** Start Selected excerpt **
Issue 18219: csv.DictWriter is slow when writing files with large number of columns

➜

This issue tracker has been migrated to GitHub , and is currently read-only.
For more information, see the GitHub FAQs in the Python's Developer Guide.

This issue has been migrated to GitHub: https://github.com/python/cpython/issues/62419

classification

Title:	csv.DictWriter is slow when writing files with large number of columns
Type:	performance	Stage:	resolved
Components:	Library (Lib)	Versions:	Python 3.7, Python 3.6

process

Dependencies:	Superseder:
Status:	closed	Resolution:	fixed
Assigned To:	Nosy List:	Mariatta, hughdbrown, methane, mtraskin, peter.otten, python-dev, r.david.murray, serhiy.storchaka, terry.reedy, vstinner
Priority:	normal	Keywords:	patch

Created on 2013年06月15日 05:12 by mtraskin, last changed 2022年04月11日 14:57 by admin. This issue is now closed.

Files
File name	Uploaded	Description	Edit
csvdictwriter.patch	mtraskin, 2013年06月15日 05:12	review
csvdictwriter.v2.patch	mtraskin, 2013年06月16日 06:19	review
csvdictwriter.v3.patch	mtraskin, 2013年08月15日 05:23	review
csvdictwriter.v4.patch	mtraskin, 2013年09月03日 03:30	review
issue18219.patch	Mariatta, 2016年10月21日 03:15	review
issue18219v2.patch	Mariatta, 2016年10月21日 04:29	review
issue18219v3.patch	Mariatta, 2016年10月21日 09:27	review
issue18219v4.patch	Mariatta, 2016年10月21日 09:44	review
issue18219v5.patch	Mariatta, 2016年10月21日 10:09	review
issue18219v6.patch	Mariatta, 2016年10月21日 10:11	review
issue18219v7.patch	Mariatta, 2016年10月21日 10:28	review
issue18219v8.patch	Mariatta, 2016年10月21日 10:48	review
issue18219v9.patch	Mariatta, 2016年10月21日 14:15	review

Pull Requests
URL	Status	Linked	Edit
PR 552	closed	dstufft, 2017年03月31日 16:36

Messages (23)
msg191197 - (view)	Author: Mikhail Traskin (mtraskin) *	Date: 2013年06月15日 05:12
_dict_to_list method of the csv.DictWriter objects created with extrasaction="raise" uses look-up in the list of field names to check if current row has any unknown fields. This results in O(n^2) execution time and is very slow if there are a lot of columns in a CSV file (in hundreds or thousands). Replacing look-up in a list with a look-up in a set solves the issue (see the attached patch).
msg191198 - (view)	Author: Serhiy Storchaka (serhiy.storchaka) * (Python committer)	Date: 2013年06月15日 05:52
I think there is no need in public fieldset property. Just use private self._fieldset field in private _dict_to_list() method.
msg191263 - (view)	Author: Mikhail Traskin (mtraskin) *	Date: 2013年06月16日 06:19
Any way is fine with me. If you prefer to avoid having public filedset property, please use the attached patch.
** End Selected excerpt **
_Given instruction a_. Quote the stored records verbatim, beginning with the first line of the records and ending with the line that contains "Action: (x=546, y=777)", including both of those lines.
** Start Exercise inputs **
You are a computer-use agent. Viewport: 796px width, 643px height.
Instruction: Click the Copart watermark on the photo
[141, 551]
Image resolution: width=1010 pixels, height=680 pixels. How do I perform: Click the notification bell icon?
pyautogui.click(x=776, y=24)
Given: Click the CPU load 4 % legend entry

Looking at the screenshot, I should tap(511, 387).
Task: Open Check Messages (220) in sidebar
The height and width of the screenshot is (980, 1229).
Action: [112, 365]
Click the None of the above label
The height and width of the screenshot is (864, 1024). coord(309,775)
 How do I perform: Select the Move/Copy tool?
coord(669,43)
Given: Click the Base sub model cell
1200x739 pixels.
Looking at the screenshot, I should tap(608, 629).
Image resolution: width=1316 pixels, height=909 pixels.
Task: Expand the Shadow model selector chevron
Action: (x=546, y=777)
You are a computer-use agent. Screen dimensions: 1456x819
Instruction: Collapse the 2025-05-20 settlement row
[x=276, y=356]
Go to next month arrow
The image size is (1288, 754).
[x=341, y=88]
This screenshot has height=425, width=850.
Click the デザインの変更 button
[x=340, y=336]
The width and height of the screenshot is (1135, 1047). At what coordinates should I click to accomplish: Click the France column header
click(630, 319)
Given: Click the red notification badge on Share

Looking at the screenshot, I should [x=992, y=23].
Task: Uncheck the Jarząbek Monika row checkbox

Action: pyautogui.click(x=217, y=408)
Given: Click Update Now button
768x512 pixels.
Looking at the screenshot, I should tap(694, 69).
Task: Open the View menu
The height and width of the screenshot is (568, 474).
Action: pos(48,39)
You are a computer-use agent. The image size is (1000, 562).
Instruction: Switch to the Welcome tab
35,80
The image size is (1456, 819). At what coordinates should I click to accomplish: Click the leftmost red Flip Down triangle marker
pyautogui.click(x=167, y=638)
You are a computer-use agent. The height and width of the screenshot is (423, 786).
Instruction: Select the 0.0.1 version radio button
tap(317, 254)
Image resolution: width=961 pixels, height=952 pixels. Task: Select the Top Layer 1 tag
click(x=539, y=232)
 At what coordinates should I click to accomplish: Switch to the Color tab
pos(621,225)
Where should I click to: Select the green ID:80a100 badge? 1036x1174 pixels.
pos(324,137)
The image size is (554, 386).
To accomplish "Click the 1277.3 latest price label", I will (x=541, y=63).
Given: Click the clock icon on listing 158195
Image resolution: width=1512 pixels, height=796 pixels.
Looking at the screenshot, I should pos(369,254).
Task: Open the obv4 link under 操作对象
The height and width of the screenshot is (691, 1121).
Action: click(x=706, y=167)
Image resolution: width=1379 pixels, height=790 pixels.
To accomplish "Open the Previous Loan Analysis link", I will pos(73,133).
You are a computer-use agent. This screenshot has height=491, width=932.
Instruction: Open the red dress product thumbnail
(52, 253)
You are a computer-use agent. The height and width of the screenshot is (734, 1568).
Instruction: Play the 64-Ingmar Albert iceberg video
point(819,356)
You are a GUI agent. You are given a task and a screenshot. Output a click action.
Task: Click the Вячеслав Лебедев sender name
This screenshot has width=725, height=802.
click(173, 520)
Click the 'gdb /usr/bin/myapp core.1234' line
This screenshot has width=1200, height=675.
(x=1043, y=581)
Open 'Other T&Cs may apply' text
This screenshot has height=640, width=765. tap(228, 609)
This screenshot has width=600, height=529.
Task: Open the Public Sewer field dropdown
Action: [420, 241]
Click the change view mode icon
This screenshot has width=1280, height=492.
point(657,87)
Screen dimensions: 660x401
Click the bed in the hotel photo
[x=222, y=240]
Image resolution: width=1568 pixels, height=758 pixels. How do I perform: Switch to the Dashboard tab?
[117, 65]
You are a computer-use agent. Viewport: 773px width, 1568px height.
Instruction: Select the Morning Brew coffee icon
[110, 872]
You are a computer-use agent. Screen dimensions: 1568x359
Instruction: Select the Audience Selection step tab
** End Exercise inputs **
_Given instruction b_. According to the issue report on csv.DictWriter, why is writing slow when a file has a large number of columns, and what change resolves it?

_Written reply a_.
You are a computer-use agent. Viewport: 796px width, 643px height.
Instruction: Click the Copart watermark on the photo
[141, 551]
Image resolution: width=1010 pixels, height=680 pixels. How do I perform: Click the notification bell icon?
pyautogui.click(x=776, y=24)
Given: Click the CPU load 4 % legend entry

Looking at the screenshot, I should tap(511, 387).
Task: Open Check Messages (220) in sidebar
The height and width of the screenshot is (980, 1229).
Action: [112, 365]
Click the None of the above label
The height and width of the screenshot is (864, 1024). coord(309,775)
 How do I perform: Select the Move/Copy tool?
coord(669,43)
Given: Click the Base sub model cell
1200x739 pixels.
Looking at the screenshot, I should tap(608, 629).
Image resolution: width=1316 pixels, height=909 pixels.
Task: Expand the Shadow model selector chevron
Action: (x=546, y=777)

_Written reply b_. When a DictWriter is created with extrasaction="raise", its _dict_to_list method checks each row for unknown fields by looking them up in the list of field names. This produces O(n^2) execution time, which becomes very slow when a CSV file has hundreds or thousands of columns. Performing the look-up in a set instead of a list resolves the problem.